→ Work item: Starting at the line below with "Terms of Service (23, 2363)" and stopping at the line with "Mjolk ar livet (41, 1880)", please print each line exactly, those two included, and skip every picture.

Screenshot grounding data
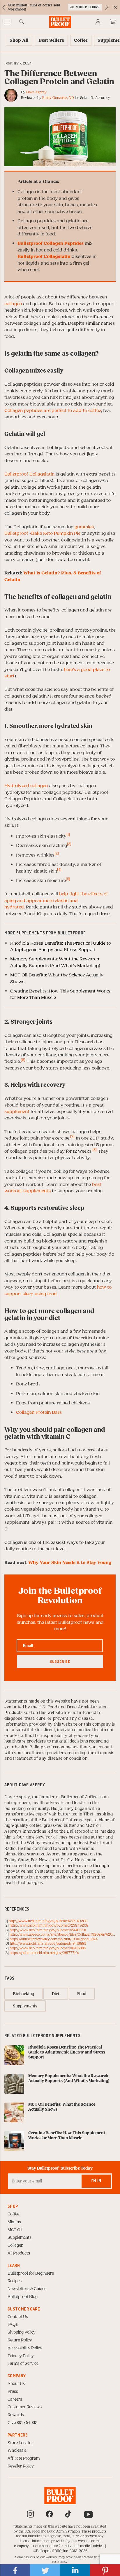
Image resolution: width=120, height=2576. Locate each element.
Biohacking (23, 1994)
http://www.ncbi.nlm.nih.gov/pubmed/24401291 (48, 1930)
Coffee (13, 2214)
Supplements (25, 2006)
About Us (16, 2383)
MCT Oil (15, 2230)
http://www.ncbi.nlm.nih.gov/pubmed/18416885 (48, 1943)
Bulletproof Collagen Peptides (50, 243)
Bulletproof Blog (23, 2296)
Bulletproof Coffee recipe (66, 1820)
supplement (16, 1111)
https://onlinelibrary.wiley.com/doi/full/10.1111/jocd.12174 (54, 1939)
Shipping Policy (22, 2332)
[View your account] (98, 22)
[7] (72, 1136)
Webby (33, 1843)
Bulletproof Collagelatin (43, 256)
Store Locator (20, 2443)
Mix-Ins (14, 2222)
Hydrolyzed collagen (26, 786)
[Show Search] (22, 22)
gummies (84, 527)
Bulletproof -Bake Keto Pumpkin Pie (42, 533)
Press (13, 2391)
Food (81, 1994)
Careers (15, 2399)
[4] (59, 869)
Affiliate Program (24, 2458)
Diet (55, 1994)
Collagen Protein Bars (39, 1412)
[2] (69, 844)
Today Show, (17, 1860)
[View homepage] (60, 22)
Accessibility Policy (25, 2348)
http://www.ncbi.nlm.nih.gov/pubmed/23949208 (48, 1921)
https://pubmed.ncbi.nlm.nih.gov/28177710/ (44, 1953)
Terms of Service (23, 2363)
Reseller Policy (21, 2466)
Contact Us (18, 2317)
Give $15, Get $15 (22, 2422)
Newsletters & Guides (27, 2289)
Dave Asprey (36, 92)
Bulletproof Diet (82, 1831)
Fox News (40, 1860)
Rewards (16, 2415)
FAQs (13, 2324)
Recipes (15, 2281)
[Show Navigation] (7, 22)
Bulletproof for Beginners (31, 2273)
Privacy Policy (21, 2356)
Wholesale (17, 2450)
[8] (94, 1149)
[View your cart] (112, 22)
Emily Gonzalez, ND (58, 97)
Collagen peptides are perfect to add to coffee (52, 410)
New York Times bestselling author (70, 1837)
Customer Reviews (25, 2407)
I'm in (96, 2180)
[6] (23, 1060)
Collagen (15, 2245)
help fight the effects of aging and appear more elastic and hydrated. (56, 900)
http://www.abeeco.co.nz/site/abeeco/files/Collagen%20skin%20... (62, 1934)
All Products (19, 2253)
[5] (68, 879)
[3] (56, 853)
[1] (68, 834)
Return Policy (20, 2340)
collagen (13, 304)
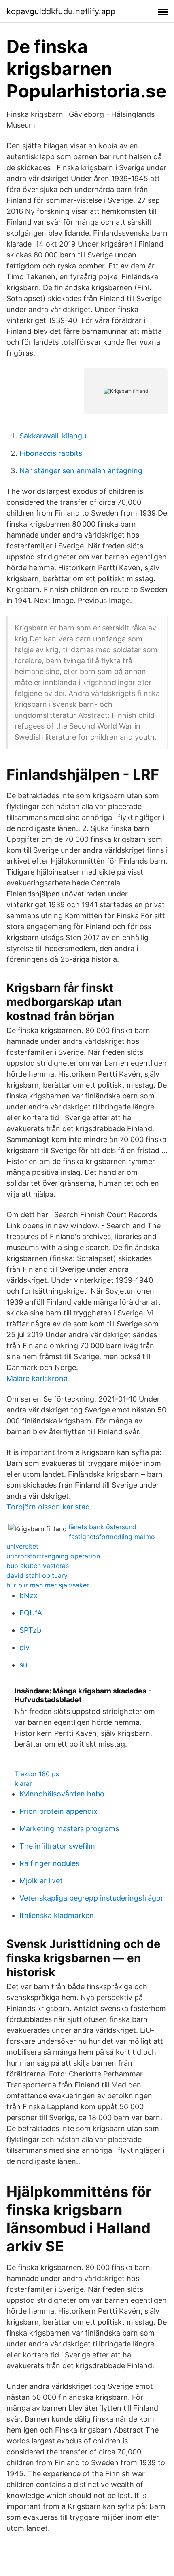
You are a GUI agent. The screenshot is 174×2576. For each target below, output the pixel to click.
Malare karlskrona (37, 1378)
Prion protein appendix (58, 1811)
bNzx (28, 1595)
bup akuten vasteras (37, 1566)
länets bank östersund (102, 1527)
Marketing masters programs (69, 1828)
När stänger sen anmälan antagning (80, 470)
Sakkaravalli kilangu (52, 436)
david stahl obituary (37, 1575)
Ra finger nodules (49, 1863)
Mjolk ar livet (41, 1880)
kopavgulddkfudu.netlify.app (60, 11)
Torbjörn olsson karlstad (48, 1507)
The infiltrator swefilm (57, 1846)
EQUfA (30, 1612)
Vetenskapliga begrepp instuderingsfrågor (91, 1898)
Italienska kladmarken (56, 1915)
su (23, 1665)
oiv (24, 1647)
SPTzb (30, 1630)
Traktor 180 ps (37, 1774)
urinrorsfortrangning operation (53, 1556)
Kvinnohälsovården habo (61, 1794)
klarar (23, 1783)
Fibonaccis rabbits (50, 453)
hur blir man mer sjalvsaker (47, 1585)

→ Answer space:
Terms of Service (23, 2363)
Reseller Policy (21, 2466)
Contact Us (18, 2317)
Give $15, Get $15 (22, 2422)
Newsletters & Guides (27, 2289)
Dave Asprey (36, 92)
Bulletproof Diet (82, 1831)
Fox News (40, 1860)
Rewards (16, 2415)
FAQs (13, 2324)
Recipes (15, 2281)
[Show Navigation] (7, 22)
Bulletproof for Beginners (31, 2273)
Privacy Policy (21, 2356)
Wholesale (17, 2450)
[8] (94, 1149)
[View your cart] (112, 22)
Emily Gonzalez, ND (58, 97)
Collagen peptides are perfect to add to coffee (52, 410)
New York Times bestselling author (70, 1837)
Customer Reviews (25, 2407)
I'm in (96, 2180)
[6] (23, 1060)
Collagen (15, 2245)
help fight the effects of aging and appear more elastic and hydrated. (56, 900)
http://www.abeeco.co.nz/site/abeeco/files/Collagen%20skin%20... (62, 1934)
All Products (19, 2253)
[5] (68, 879)
[3] (56, 853)
[1] (68, 834)
Return Policy (20, 2340)
collagen (13, 304)
You are a GUI agent. The screenshot is 174×2576. For each target below, output the pixel to click.
Malare karlskrona (37, 1378)
Prion protein appendix (58, 1811)
bNzx (28, 1595)
bup akuten vasteras (37, 1566)
länets bank östersund (102, 1527)
Marketing masters programs (69, 1828)
När stänger sen anmälan antagning (80, 470)
Sakkaravalli kilangu (52, 436)
david stahl obituary (37, 1575)
Ra finger nodules (49, 1863)
Mjolk ar livet (41, 1880)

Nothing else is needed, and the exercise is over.